Even though the central bankers’ famous symposium in Jackson Hole lifted gold and silver prices on Friday last week, there should be no major fundamental impact on the markets. The key question remains whether the economy continues to recover or whether it slips back into recession. We remain very much convinced about the former and thus expect a further fading of safe-haven demand, leading gold and silver prices somewhat lower despite a weaker US dollar.

The central bankers’ famous annual symposium in Jackson Hole, which was held virtually this year, was the sole focus point for financial markets towards the end of last week. It has become famous because in the past it used to provide important clues for monetary policy – even only a few months after the event.

Gold and silver showed signs of a relief following a speech by US Federal Reserve Chairman Powell, signalling that monetary policy is set to remain expansionary for the time being. In reaction to the speech, prices rose as much as 2% and 3.3%, respectively.

From our point of view, this reaction is very much sentiment-driven, as there should be no major real fundamental impact on the gold and silver markets. The key question for gold and silver remains whether the economy will continue to recover from the corona crisis – partly aided by expansionary monetary policy – and whether inflation will turn out to be temporary, or whether the economy will face renewed setbacks, potentially slipping into recession, and whether inflation will turn out to be lasting.

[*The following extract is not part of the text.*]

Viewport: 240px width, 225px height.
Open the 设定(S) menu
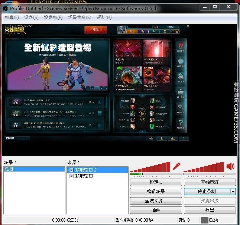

Everything else, such as the debate about earlier or later interest-rate hikes by the Federal Reserve primarily affect the market sentiment, causing short-term price swings instead of providing a medium- to long-term guidance for the market. We remain very much convinced about a continued economic recovery and a temporary inflation spike, causing a further fading of safe-haven demand for gold and silver and leading prices somewhat lower. While the expected weakness of the US dollar should provide some support to prices, it should not be sufficient to offset the fading of safe-haven demand.